### Document extract
[Start of section]

12 December 2019
For immediate release
Don’t let measles ruin your holiday – make sure your whānau’s vaccinations are up to date
With the Christmas and New Year holidays fast approaching, you may have an overseas trip planned and be counting down to the day you jet off to an exotic location.
However, with measles currently spreading in popular holiday destinations there is cause for extra vigilance when travelling overseas this summer.
Canterbury Medical Officer of Health Dr Ramon Pink says we are currently measles-free in Canterbury and we’d like to keep it that way. People should avoid bringing unwanted illness back home from their holidays.
“If you’re travelling to Samoa, Tonga, the Philippines or Fiji and you’re aged under 50, check that your vaccinations are up to date to prevent becoming unwell while on holiday, and risking bringing measles back to Canterbury.
“Measles vaccinations are free for those aged under 50 who are travelling to an area where there is a measles outbreak. Current outbreak regions can be found on the Centers for Disease Control and Prevention website,” says Dr Pink.
Over the Christmas and New Year break many friends and relatives will visit our region, so it is important to make sure your whānau and those visiting are immunised too.

[End of section]

### Recorded data
[Start of section]

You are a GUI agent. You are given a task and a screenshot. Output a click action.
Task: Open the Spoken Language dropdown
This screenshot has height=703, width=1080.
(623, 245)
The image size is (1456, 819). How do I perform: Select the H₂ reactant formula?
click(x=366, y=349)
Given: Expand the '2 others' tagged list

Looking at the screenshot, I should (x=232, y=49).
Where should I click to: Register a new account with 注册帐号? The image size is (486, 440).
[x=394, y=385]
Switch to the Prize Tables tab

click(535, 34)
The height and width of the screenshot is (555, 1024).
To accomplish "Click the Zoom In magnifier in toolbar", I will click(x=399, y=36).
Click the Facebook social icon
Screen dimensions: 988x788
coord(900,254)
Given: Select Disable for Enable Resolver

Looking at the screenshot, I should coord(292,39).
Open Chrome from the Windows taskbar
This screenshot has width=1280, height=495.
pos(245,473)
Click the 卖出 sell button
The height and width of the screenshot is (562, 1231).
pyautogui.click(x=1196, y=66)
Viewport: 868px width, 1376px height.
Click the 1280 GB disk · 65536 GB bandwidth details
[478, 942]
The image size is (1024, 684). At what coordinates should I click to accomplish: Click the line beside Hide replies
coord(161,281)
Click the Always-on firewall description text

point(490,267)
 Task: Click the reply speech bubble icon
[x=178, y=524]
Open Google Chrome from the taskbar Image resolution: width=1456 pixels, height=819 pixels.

[End of section]

### Requirement
Please continue the press release on measles and holiday travel from its last paragraph, keeping its tone.

### Answer for the task
Dr Pink says vaccination is the best protection against measles.
“This is especially important for children who haven’t had their MMR vaccinations - scheduled at 15 months and four years. These children, and those travelling to an area where this is an outbreak are currently top priority for vaccination,” says Dr Pink.
As the measles vaccination takes up to two weeks to provide protection, don’t leave it until the last minute. Call your general practice team and check whether you and your family are all up to date with your vaccinations before you travel this summer.
Anyone with measles symptoms or who believes they may have been exposed, can contact their usual general practice 24/7 for additional advice, no matter where they are. If people call their GP team after hours they can be put through to a nurse who can provide free health advice and advise what to do.